Deep Learning Models Can Help Interpret Chest Radiographs
Models developed to detect pneumothorax, opacity, nodule or mass, fracture on frontal chest radiographs
WEDNESDAY, Dec. 4, 2019 (HealthDay News) -- Deep learning models can be used for interpretation of chest radiographs, according to a study published online Dec. 3 in Radiology.
Anna Majkowska, Ph.D., from Google Health in Mountain View, California, and colleagues developed deep learning models to detect four findings (pneumothorax, opacity, nodule or mass, and fracture) on frontal chest radiographs using two data sets. Data set 1 (DS1) included 759,611 images from a multicity hospital network and ChestX-ray14 included 112,120 images from a publicly available data set. Labels were provided for 657,954 training images using natural language processing and expert review. Test sets included 1,818 images from DS1 and 1,962 images from ChestX-ray14. Performance was assessed by area under the receiver operating characteristic curve analysis; for performance comparison, four radiologists reviewed test set images.

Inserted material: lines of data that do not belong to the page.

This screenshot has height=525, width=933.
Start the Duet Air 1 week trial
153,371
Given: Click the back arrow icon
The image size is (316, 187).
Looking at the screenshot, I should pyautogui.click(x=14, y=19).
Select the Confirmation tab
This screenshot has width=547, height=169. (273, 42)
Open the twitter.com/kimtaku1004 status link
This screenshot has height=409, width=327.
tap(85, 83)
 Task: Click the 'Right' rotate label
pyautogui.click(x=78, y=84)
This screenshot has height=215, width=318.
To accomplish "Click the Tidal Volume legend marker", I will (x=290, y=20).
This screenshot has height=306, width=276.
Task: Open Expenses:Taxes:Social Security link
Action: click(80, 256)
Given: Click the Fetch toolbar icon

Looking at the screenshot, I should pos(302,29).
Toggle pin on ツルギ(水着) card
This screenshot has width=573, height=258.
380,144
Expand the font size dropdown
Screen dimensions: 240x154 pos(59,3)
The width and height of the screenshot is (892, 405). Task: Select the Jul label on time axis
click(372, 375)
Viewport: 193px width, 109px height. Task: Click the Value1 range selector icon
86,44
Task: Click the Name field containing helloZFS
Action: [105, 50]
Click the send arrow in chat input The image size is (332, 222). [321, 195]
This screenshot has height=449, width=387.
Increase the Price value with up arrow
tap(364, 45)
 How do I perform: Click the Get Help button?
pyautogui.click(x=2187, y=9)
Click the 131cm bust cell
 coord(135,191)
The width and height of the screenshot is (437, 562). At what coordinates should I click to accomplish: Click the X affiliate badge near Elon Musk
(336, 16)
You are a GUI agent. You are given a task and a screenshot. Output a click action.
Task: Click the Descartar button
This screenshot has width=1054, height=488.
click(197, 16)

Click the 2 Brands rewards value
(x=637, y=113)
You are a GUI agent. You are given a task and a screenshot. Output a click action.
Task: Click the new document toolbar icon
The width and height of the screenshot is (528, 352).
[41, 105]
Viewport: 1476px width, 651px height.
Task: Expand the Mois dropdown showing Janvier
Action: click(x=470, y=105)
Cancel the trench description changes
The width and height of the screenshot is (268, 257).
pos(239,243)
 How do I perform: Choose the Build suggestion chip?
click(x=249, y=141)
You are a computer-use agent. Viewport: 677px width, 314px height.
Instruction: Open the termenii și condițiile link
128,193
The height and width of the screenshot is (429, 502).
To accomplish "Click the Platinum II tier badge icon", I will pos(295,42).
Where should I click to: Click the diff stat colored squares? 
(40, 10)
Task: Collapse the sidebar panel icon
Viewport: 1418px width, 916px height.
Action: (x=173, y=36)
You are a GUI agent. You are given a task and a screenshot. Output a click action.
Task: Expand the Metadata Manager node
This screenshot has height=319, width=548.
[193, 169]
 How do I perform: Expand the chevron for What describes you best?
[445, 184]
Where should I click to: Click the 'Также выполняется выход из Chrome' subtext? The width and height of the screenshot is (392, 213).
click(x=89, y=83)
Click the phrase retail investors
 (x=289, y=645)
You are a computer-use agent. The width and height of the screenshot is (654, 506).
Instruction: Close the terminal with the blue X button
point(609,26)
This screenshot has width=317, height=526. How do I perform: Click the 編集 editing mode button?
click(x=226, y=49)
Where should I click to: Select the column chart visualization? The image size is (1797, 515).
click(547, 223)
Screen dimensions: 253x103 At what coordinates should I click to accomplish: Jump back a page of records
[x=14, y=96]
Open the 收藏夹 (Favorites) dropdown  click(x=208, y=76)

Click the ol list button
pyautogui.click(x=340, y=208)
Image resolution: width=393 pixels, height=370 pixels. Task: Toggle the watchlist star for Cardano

The researchers found that for pneumothorax, nodule or mass, airspace opacity, and fracture, the population-adjusted areas under the receiver operating characteristic curve were 0.95, 0.72, 0.91, and 0.86, respectively, in DS1. The corresponding areas under the receiver operating characteristic curves in the ChestX-ray14 data set were 0.94, 0.91, 0.94, and 0.81.
"We developed and evaluated clinically relevant artificial intelligence models for chest radiograph interpretation that performed similar to radiologists by using a diverse set of images," the authors write.
Several authors disclosed financial ties to Google.